• _Filas sin procesar_:
************

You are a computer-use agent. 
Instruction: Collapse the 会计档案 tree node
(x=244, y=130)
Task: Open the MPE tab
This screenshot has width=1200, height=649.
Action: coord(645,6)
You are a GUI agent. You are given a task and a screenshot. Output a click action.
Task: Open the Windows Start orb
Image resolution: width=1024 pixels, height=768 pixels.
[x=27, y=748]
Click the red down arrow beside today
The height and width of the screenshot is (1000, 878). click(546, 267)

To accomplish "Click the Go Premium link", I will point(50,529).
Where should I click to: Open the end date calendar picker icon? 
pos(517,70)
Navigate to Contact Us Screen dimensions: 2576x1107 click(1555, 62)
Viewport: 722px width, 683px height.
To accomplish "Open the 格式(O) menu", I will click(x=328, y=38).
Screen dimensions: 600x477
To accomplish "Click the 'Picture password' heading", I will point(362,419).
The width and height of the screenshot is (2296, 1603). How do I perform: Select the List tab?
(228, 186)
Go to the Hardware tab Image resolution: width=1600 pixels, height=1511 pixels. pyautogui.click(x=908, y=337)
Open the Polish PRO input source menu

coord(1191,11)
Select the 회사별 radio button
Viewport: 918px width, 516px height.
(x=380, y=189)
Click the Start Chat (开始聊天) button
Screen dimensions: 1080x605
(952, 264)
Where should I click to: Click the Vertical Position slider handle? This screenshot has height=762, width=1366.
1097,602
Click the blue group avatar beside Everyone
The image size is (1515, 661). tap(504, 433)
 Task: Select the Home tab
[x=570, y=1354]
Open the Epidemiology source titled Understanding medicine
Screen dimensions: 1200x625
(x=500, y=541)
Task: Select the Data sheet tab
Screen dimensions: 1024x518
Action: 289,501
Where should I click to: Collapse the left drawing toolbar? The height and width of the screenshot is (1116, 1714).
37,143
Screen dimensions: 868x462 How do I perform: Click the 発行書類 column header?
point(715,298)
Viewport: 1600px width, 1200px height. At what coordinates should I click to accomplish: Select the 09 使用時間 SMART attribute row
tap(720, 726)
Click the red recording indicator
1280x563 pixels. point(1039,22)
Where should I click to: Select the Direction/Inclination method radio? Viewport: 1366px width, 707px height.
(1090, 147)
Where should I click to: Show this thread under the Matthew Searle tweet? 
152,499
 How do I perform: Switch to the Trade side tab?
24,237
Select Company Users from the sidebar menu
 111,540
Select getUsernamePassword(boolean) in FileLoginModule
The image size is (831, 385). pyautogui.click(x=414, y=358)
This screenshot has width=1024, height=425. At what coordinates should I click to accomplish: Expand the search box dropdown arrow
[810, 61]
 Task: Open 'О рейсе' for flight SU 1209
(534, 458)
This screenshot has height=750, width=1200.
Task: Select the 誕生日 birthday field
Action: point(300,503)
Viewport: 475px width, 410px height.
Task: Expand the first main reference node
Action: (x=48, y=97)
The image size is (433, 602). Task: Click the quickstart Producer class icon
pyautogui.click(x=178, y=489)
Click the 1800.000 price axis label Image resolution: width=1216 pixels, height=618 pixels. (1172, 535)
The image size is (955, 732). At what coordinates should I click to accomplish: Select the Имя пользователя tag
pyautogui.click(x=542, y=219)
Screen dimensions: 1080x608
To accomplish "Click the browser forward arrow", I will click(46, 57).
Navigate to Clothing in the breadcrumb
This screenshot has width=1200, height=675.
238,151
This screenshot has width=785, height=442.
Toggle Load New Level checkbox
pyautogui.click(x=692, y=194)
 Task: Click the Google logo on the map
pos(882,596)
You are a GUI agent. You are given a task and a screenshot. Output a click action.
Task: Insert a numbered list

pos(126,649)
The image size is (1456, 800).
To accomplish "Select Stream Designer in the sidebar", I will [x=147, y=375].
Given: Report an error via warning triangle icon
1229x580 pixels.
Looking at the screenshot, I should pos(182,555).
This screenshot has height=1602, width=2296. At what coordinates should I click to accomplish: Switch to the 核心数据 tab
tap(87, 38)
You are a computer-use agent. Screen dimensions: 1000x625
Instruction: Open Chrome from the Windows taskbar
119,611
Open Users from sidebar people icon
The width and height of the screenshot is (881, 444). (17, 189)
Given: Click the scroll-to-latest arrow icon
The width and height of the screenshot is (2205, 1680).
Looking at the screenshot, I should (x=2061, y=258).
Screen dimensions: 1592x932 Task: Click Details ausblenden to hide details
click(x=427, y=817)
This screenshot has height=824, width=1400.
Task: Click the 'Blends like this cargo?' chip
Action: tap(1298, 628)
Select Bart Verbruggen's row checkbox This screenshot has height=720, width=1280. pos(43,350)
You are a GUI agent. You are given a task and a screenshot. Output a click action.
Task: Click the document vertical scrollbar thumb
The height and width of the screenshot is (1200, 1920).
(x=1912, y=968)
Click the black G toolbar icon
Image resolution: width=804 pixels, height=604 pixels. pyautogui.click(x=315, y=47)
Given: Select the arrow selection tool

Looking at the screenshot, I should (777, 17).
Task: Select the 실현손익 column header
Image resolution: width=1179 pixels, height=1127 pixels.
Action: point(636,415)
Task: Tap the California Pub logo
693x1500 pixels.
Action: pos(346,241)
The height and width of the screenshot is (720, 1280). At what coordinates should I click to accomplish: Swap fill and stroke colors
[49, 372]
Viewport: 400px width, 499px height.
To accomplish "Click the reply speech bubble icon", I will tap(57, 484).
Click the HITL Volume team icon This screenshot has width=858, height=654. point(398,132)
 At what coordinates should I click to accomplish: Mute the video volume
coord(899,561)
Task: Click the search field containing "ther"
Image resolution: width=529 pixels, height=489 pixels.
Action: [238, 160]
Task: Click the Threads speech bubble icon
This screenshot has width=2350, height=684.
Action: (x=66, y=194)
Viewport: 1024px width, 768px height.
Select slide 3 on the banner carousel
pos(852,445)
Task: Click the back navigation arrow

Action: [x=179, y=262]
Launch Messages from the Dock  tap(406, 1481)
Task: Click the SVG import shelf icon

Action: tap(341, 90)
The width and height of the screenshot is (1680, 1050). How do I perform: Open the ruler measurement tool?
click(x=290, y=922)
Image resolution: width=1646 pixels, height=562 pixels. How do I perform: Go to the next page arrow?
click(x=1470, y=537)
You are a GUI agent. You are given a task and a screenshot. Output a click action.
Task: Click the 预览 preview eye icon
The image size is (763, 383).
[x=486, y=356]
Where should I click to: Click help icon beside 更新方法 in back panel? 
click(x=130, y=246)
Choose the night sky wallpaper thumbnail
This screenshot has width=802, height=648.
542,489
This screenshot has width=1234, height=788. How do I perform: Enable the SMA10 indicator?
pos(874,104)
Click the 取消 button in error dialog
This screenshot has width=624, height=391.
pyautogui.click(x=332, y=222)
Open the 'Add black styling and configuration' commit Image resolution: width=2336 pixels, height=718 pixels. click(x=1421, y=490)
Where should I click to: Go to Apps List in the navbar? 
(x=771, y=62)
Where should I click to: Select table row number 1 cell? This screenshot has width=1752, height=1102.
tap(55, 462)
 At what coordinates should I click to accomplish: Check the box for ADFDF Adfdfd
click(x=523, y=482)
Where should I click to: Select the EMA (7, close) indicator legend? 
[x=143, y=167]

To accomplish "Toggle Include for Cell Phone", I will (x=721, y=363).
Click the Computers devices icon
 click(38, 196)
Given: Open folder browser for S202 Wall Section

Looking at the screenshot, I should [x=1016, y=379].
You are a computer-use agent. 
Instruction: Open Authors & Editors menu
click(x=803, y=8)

************

• _DETALLES DEL EJERCICIO_: Copia, por favor, todas las filas de arriba sin alterar ningún carácter.

• _SOLUCIÓN_:
You are a computer-use agent. 
Instruction: Collapse the 会计档案 tree node
(x=244, y=130)
Task: Open the MPE tab
This screenshot has width=1200, height=649.
Action: coord(645,6)
You are a GUI agent. You are given a task and a screenshot. Output a click action.
Task: Open the Windows Start orb
Image resolution: width=1024 pixels, height=768 pixels.
[x=27, y=748]
Click the red down arrow beside today
The height and width of the screenshot is (1000, 878). click(546, 267)

To accomplish "Click the Go Premium link", I will point(50,529).
Where should I click to: Open the end date calendar picker icon? 
pos(517,70)
Navigate to Contact Us Screen dimensions: 2576x1107 click(1555, 62)
Viewport: 722px width, 683px height.
To accomplish "Open the 格式(O) menu", I will click(x=328, y=38).
Screen dimensions: 600x477
To accomplish "Click the 'Picture password' heading", I will point(362,419).
The width and height of the screenshot is (2296, 1603). How do I perform: Select the List tab?
(228, 186)
Go to the Hardware tab Image resolution: width=1600 pixels, height=1511 pixels. pyautogui.click(x=908, y=337)
Open the Polish PRO input source menu

coord(1191,11)
Select the 회사별 radio button
Viewport: 918px width, 516px height.
(x=380, y=189)
Click the Start Chat (开始聊天) button
Screen dimensions: 1080x605
(952, 264)
Where should I click to: Click the Vertical Position slider handle? This screenshot has height=762, width=1366.
1097,602
Click the blue group avatar beside Everyone
The image size is (1515, 661). tap(504, 433)
 Task: Select the Home tab
[x=570, y=1354]
Open the Epidemiology source titled Understanding medicine
Screen dimensions: 1200x625
(x=500, y=541)
Task: Select the Data sheet tab
Screen dimensions: 1024x518
Action: 289,501
Where should I click to: Collapse the left drawing toolbar? The height and width of the screenshot is (1116, 1714).
37,143
Screen dimensions: 868x462 How do I perform: Click the 発行書類 column header?
point(715,298)
Viewport: 1600px width, 1200px height. At what coordinates should I click to accomplish: Select the 09 使用時間 SMART attribute row
tap(720, 726)
Click the red recording indicator
1280x563 pixels. point(1039,22)
Where should I click to: Select the Direction/Inclination method radio? Viewport: 1366px width, 707px height.
(1090, 147)
Where should I click to: Show this thread under the Matthew Searle tweet? 
152,499
 How do I perform: Switch to the Trade side tab?
24,237
Select Company Users from the sidebar menu
 111,540
Select getUsernamePassword(boolean) in FileLoginModule
The image size is (831, 385). pyautogui.click(x=414, y=358)
This screenshot has width=1024, height=425. At what coordinates should I click to accomplish: Expand the search box dropdown arrow
[810, 61]
 Task: Open 'О рейсе' for flight SU 1209
(534, 458)
This screenshot has height=750, width=1200.
Task: Select the 誕生日 birthday field
Action: point(300,503)
Viewport: 475px width, 410px height.
Task: Expand the first main reference node
Action: (x=48, y=97)
The image size is (433, 602). Task: Click the quickstart Producer class icon
pyautogui.click(x=178, y=489)
Click the 1800.000 price axis label Image resolution: width=1216 pixels, height=618 pixels. (1172, 535)
The image size is (955, 732). At what coordinates should I click to accomplish: Select the Имя пользователя tag
pyautogui.click(x=542, y=219)
Screen dimensions: 1080x608
To accomplish "Click the browser forward arrow", I will click(46, 57).
Navigate to Clothing in the breadcrumb
This screenshot has width=1200, height=675.
238,151
This screenshot has width=785, height=442.
Toggle Load New Level checkbox
pyautogui.click(x=692, y=194)
 Task: Click the Google logo on the map
pos(882,596)
You are a GUI agent. You are given a task and a screenshot. Output a click action.
Task: Insert a numbered list

pos(126,649)
The image size is (1456, 800).
To accomplish "Select Stream Designer in the sidebar", I will [x=147, y=375].
Given: Report an error via warning triangle icon
1229x580 pixels.
Looking at the screenshot, I should pos(182,555).
This screenshot has height=1602, width=2296. At what coordinates should I click to accomplish: Switch to the 核心数据 tab
tap(87, 38)
You are a computer-use agent. Screen dimensions: 1000x625
Instruction: Open Chrome from the Windows taskbar
119,611
Open Users from sidebar people icon
The width and height of the screenshot is (881, 444). (17, 189)
Given: Click the scroll-to-latest arrow icon
The width and height of the screenshot is (2205, 1680).
Looking at the screenshot, I should (x=2061, y=258).
Screen dimensions: 1592x932 Task: Click Details ausblenden to hide details
click(x=427, y=817)
This screenshot has height=824, width=1400.
Task: Click the 'Blends like this cargo?' chip
Action: tap(1298, 628)
Select Bart Verbruggen's row checkbox This screenshot has height=720, width=1280. pos(43,350)
You are a GUI agent. You are given a task and a screenshot. Output a click action.
Task: Click the document vertical scrollbar thumb
The height and width of the screenshot is (1200, 1920).
(x=1912, y=968)
Click the black G toolbar icon
Image resolution: width=804 pixels, height=604 pixels. pyautogui.click(x=315, y=47)
Given: Select the arrow selection tool

Looking at the screenshot, I should (777, 17).
Task: Select the 실현손익 column header
Image resolution: width=1179 pixels, height=1127 pixels.
Action: point(636,415)
Task: Tap the California Pub logo
693x1500 pixels.
Action: pos(346,241)
The height and width of the screenshot is (720, 1280). At what coordinates should I click to accomplish: Swap fill and stroke colors
[49, 372]
Viewport: 400px width, 499px height.
To accomplish "Click the reply speech bubble icon", I will tap(57, 484).
Click the HITL Volume team icon This screenshot has width=858, height=654. point(398,132)
 At what coordinates should I click to accomplish: Mute the video volume
coord(899,561)
Task: Click the search field containing "ther"
Image resolution: width=529 pixels, height=489 pixels.
Action: [238, 160]
Task: Click the Threads speech bubble icon
This screenshot has width=2350, height=684.
Action: (x=66, y=194)
Viewport: 1024px width, 768px height.
Select slide 3 on the banner carousel
pos(852,445)
Task: Click the back navigation arrow

Action: [x=179, y=262]
Launch Messages from the Dock  tap(406, 1481)
Task: Click the SVG import shelf icon

Action: tap(341, 90)
The width and height of the screenshot is (1680, 1050). How do I perform: Open the ruler measurement tool?
click(x=290, y=922)
Image resolution: width=1646 pixels, height=562 pixels. How do I perform: Go to the next page arrow?
click(x=1470, y=537)
You are a GUI agent. You are given a task and a screenshot. Output a click action.
Task: Click the 预览 preview eye icon
The image size is (763, 383).
[x=486, y=356]
Where should I click to: Click help icon beside 更新方法 in back panel? 
click(x=130, y=246)
Choose the night sky wallpaper thumbnail
This screenshot has width=802, height=648.
542,489
This screenshot has width=1234, height=788. How do I perform: Enable the SMA10 indicator?
pos(874,104)
Click the 取消 button in error dialog
This screenshot has width=624, height=391.
pyautogui.click(x=332, y=222)
Open the 'Add black styling and configuration' commit Image resolution: width=2336 pixels, height=718 pixels. click(x=1421, y=490)
Where should I click to: Go to Apps List in the navbar? 
(x=771, y=62)
Where should I click to: Select table row number 1 cell? This screenshot has width=1752, height=1102.
tap(55, 462)
 At what coordinates should I click to accomplish: Check the box for ADFDF Adfdfd
click(x=523, y=482)
Where should I click to: Select the EMA (7, close) indicator legend? 
[x=143, y=167]

To accomplish "Toggle Include for Cell Phone", I will (x=721, y=363).
Click the Computers devices icon
 click(38, 196)
Given: Open folder browser for S202 Wall Section

Looking at the screenshot, I should [x=1016, y=379].
You are a computer-use agent. 
Instruction: Open Authors & Editors menu
click(x=803, y=8)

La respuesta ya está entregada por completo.